= Clifford Shaw Thompson =

15th Canadian Surgeon General

Brigadier C.S. Thompson OBE, CD, (28 December 1899 – 6 August 1983) was the 15th Canadian Surgeon General.

Born in North Sydney, Nova Scotia, Clifford S. was educated at Mount Allison University, where he graduated with a Bachelor of Arts Degree, as well as McGill University, where he graduated with a Medical Degree in 1925.

During World War I, Thompson, at the age of 18 years, enlisted as Gunner with the 10th (Halifax) Siege Battery, 3rd Brigade, Canadian Garrison Artillery (CGA). After the war, he enrolled in medical school. After graduating, he was posted as the Medical Officer (Non-Permanent Active Militia) of 4th Divisional Train, and the Royal Montreal Regiment. In 1939 he returned 10th (Halifax) Siege Battery for a brief period, as Medical Officer. He remained in the position until 1940; at which time he was posted to 6th Field Ambulance, a non-permanent militia until of the Royal Canadian Army Medical Corps (RCAMC).

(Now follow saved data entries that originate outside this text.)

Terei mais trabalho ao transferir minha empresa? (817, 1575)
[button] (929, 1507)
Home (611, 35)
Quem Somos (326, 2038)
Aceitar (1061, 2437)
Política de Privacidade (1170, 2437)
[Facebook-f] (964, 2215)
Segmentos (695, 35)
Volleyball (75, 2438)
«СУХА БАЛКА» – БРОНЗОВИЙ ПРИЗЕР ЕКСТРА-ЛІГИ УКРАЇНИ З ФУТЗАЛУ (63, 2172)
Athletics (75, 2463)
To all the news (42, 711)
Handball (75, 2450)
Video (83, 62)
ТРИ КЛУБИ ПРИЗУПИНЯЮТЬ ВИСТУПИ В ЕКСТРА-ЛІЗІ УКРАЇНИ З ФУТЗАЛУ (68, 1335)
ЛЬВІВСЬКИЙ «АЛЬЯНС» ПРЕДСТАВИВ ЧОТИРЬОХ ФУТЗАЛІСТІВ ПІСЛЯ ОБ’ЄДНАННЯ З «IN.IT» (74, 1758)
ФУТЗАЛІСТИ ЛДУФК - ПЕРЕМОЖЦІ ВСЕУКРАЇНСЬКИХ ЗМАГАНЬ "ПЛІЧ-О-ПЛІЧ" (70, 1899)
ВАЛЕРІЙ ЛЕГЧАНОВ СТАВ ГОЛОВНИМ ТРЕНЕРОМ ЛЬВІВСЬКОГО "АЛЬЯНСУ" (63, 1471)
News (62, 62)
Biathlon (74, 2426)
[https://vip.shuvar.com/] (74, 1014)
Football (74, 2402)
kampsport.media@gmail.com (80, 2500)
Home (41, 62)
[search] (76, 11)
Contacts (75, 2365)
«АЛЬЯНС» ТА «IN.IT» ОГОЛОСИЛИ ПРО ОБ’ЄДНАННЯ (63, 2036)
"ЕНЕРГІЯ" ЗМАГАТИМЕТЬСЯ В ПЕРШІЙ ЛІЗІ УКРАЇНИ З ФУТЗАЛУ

With the outbreak of World War II, Thompson was called to Active Service in 1941 with the rank of Lieutenant-Colonel, took command of No. 6 Casualty Clearing Station, and was sent overseas in 1942 with Station. He "was subsequently appointed to command No. 1 General Hospital 9 August 1943, and received promotion to the rank of Colonel."

In 1944, Thompson was appointed Assistant Director of Medical Services (Army), continuing in the position until 1945. At which time, he was appointed "Commandant of No. 11 Canadian General Hospital, in which capacity he served until his return to Canada."

Following the end of the war, Thompson was promoted to Brigadier and appointed Director General (Army), in 1946. He remained in this position until 1947, when he retired from the military.

Brigadier Thompson died 6 August 1983 at the age of 83.